In this action brought under Title III of the Americans with Disabilities Act ("ADA"), defendant Starbucks Corporation moved to compel production of plaintiff's notes ("Intake Forms") reflecting (1) plaintiff's visits to the Starbucks locations at issue in this case; (2) plaintiff's visits made to any business on the dates plaintiff allegedly visited the Starbucks locations at issue in this case; and (3) all Intake Forms reflecting a visit to any Starbucks location. Mot. to Compel, ECF No. 43. Though plaintiff claimed the Intake Forms were protected by attorney-client privilege and work-product doctrine, the magistrate judge granted the motion to compel, finding the Intake Forms were neither work-product nor communications made to plaintiff's attorneys. Order on Mot. to Compel ("Order"), ECF No. 46, at 2. Even if they did constitute work product, the magistrate judge found Starbucks had shown a "substantial need" for the documents, and they should be produced under Rule 26(b)(3)(A). Id. (citing Fed. R. Civ. P. 26(b)(3)(A)).
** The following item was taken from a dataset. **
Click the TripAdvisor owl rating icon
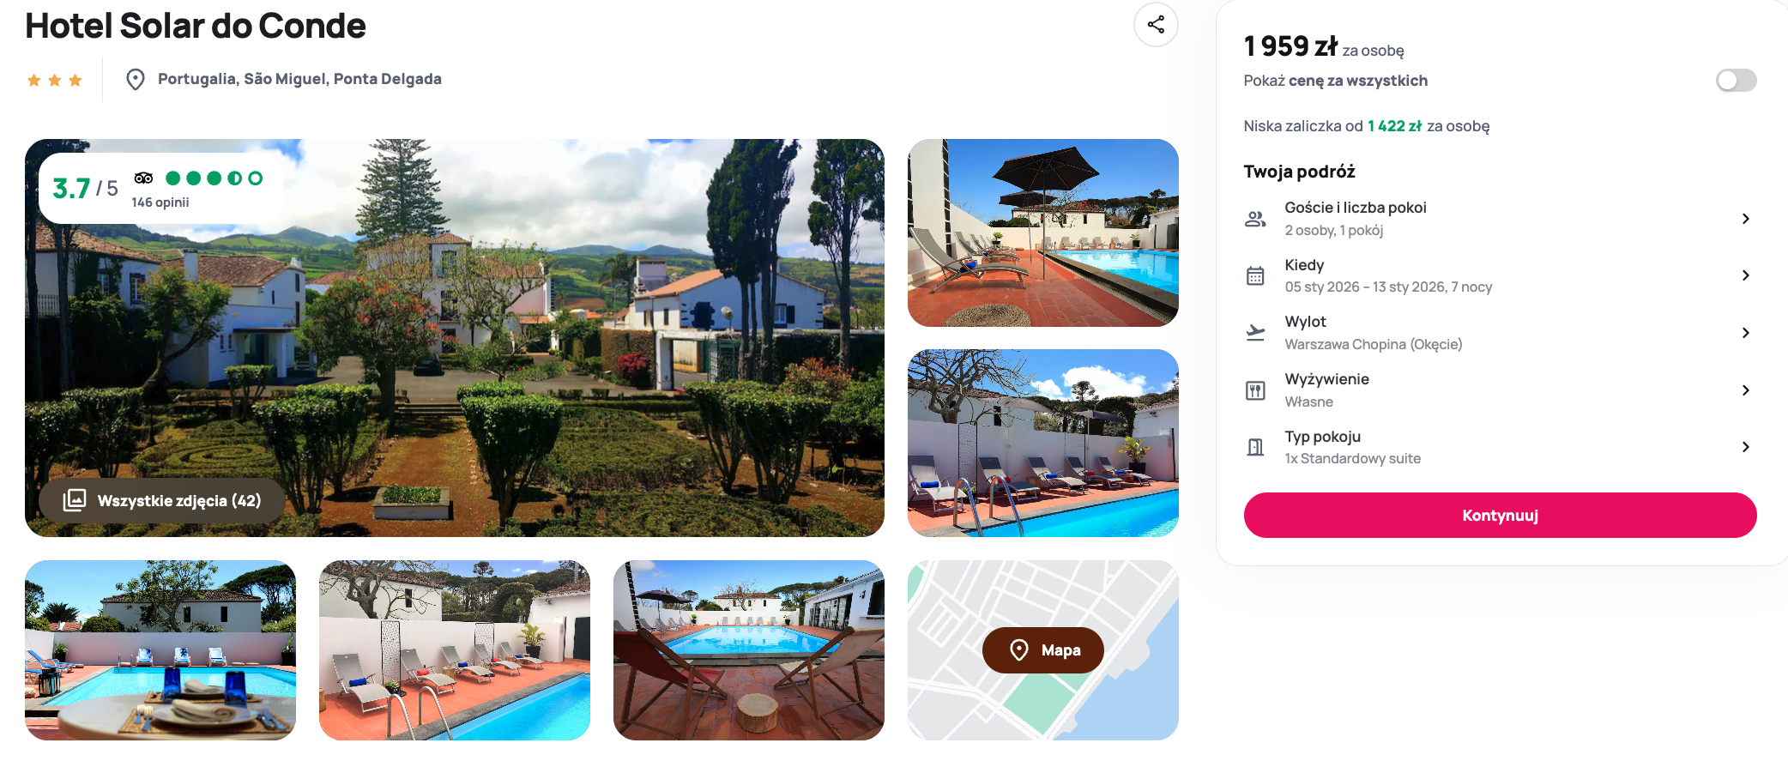 tap(143, 178)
Before the court is plaintiff's request for reconsideration of the magistrate judge's ruling on the motion to compel. Mot. for Reconsideration ("Motion"), ECF No. 53. In the alternative, plaintiff requests a stay of the order granting defendant's motion to compel for thirty days to allow plaintiff to bring a motion for permission to certify the order for immediate appeal pursuant to 28 U.S.C. § 1292(b) and for the parties to brief the issue. Id. at 2.

I. LEGAL STANDARDS

A, Motion for Reconsideration

Federal Rule of Civil Procedure 72(a) directs district judges to consider timely objections to nondispositive pretrial orders issued by magistrate judges and to "modify or set aside any part of the order that is clearly erroneous or is contrary to law." See also E.D. Cal. R. 303(f); 28 U.S.C. § 636(b)(1)(A). "[R]eview under the `clearly erroneous' standard is significantly deferential . . . ." Concrete Pipe and Prods. v. Constr. Laborers Pension Trust, 508 U.S. 602, 623 (1993). "A finding is `clearly erroneous' when although there is evidence to support it, the reviewing [body] on the entire evidence is left with the definite and firm conviction that a mistake has been committed." Id. at 622 (quoting United States v. United States Gypsum Co., 333 U.S. 364, 395 (1948)). Furthermore, when filing a motion for reconsideration, a party must show "what new or different facts or circumstances are claimed to exist which did not exist or were not shown upon such prior motion, or what other grounds exist for the motion." E.D. Cal. R. 230(j)(3).

B. Request for Stay

A stay is an exercise of judicial discretion in light of the "circumstances of the particular case." Nken v. Holder, 556 U.S. 418, 433 (2009) (citation omitted). The factors that inform a decision to stay pending appeal are essentially the same factors applicable to a motion for a preliminary injunction:

A party seeking a stay must establish that he is likely to succeed on the merits, that he is likely to suffer irreparable harm in the absence of relief, that the balance of equities tip in his favor, and that a stay is in the public interest.

Humane Soc. of U.S. v. Gutierrez, 558 F.3d 896, 896 (9th Cir. 2009) (citing Winter v. Natural Res. Def. Council, Inc., 555 U.S. 7, 20 (2008)).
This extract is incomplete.